Q: the transition matrix
"""
M, b = augment_Q(Q)
pi, _, _, _ = np.linalg.lstsq(M, b, rcond=None)
return pi.transpose()[0]
obtain_steady_state_using_least_squares(Q)
array([0.03430888, 0.0857722 , 0.10721525, 0.13401906, 0.16752383,
0.20940479, 0.26175598])
We see that we get the same answer by all the three techniques:
- Matrix exponential
- Solving linear algebraic system
- Approximately solving linear algebraic system (least Square)
Increase the Waiting from Four to Six
Now lets try to get steady state probability of adding two more space for the waiting room.
# Increase the waiting room from 4 to 6
Q = get_transition_rate_matrix(waiting_room=6, num_barbers=2)
print(Q)
obtain_steady_state_using_least_squares(Q)
[[-10 10 0 0 0 0 0 0 0]
[ 4 -14 10 0 0 0 0 0 0]
[ 0 8 -18 10 0 0 0 0 0]
[ 0 0 8 -18 10 0 0 0 0]
[ 0 0 0 8 -18 10 0 0 0]
[ 0 0 0 0 8 -18 10 0 0]
[ 0 0 0 0 0 8 -18 10 0]
[ 0 0 0 0 0 0 8 -18 10]
[ 0 0 0 0 0 0 0 8 -8]]
array([0.01976103, 0.04940258, 0.06175322, 0.07719153, 0.09648941,
0.12061177, 0.15076471, 0.18845589, 0.23556986])
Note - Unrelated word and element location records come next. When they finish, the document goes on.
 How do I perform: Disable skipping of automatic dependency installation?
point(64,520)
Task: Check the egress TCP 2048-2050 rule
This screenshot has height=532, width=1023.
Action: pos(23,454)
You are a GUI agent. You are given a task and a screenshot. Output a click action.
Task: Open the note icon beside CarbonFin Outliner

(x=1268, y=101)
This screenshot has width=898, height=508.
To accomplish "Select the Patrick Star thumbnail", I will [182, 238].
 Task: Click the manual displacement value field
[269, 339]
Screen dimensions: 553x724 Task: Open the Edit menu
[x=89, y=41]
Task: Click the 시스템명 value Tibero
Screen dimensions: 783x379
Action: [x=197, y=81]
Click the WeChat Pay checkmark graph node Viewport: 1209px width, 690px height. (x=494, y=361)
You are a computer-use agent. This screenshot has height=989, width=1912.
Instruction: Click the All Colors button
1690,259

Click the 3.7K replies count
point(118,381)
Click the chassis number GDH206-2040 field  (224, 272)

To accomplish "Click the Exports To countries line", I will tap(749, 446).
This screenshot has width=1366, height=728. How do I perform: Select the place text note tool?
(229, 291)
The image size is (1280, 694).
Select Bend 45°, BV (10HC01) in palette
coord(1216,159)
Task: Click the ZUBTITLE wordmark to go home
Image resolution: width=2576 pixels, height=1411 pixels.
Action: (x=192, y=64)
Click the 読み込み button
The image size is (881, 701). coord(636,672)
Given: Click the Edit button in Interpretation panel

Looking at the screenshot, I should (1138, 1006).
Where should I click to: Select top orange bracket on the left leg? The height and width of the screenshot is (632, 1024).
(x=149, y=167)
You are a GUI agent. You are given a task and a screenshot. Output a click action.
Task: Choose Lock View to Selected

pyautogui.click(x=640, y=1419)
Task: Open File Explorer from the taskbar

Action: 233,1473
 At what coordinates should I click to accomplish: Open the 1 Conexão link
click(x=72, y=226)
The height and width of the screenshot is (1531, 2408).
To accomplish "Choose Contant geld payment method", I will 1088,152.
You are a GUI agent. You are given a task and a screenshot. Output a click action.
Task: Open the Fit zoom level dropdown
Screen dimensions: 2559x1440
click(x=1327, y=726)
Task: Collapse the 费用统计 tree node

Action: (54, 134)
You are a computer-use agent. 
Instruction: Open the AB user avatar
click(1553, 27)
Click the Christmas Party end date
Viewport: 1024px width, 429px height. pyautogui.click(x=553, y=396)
Increasing the waiting room from 4 to 6, shop is expected to be empty ~1.9% of the time.
Increase the barbers from two to three
Q = get_transition_rate_matrix(waiting_room=4, num_barbers=3)
print(Q)
obtain_steady_state_using_least_squares(Q)
[[-10 10 0 0 0 0 0 0]
[ 4 -14 10 0 0 0 0 0]
[ 0 8 -18 10 0 0 0 0]
[ 0 0 12 -22 10 0 0 0]
[ 0 0 0 12 -22 10 0 0]
[ 0 0 0 0 12 -22 10 0]
[ 0 0 0 0 0 12 -22 10]
[ 0 0 0 0 0 0 12 -12]]
array([0.06261481, 0.15653702, 0.19567128, 0.1630594 , 0.13588283,
0.11323569, 0.09436308, 0.0786359 ])
Increasing the barbers form two to three, shop is expected to be empty ~6.2% of the time. It appears that the lowest probability of shop being empty is when the number of waiting room increases from 4 to 6.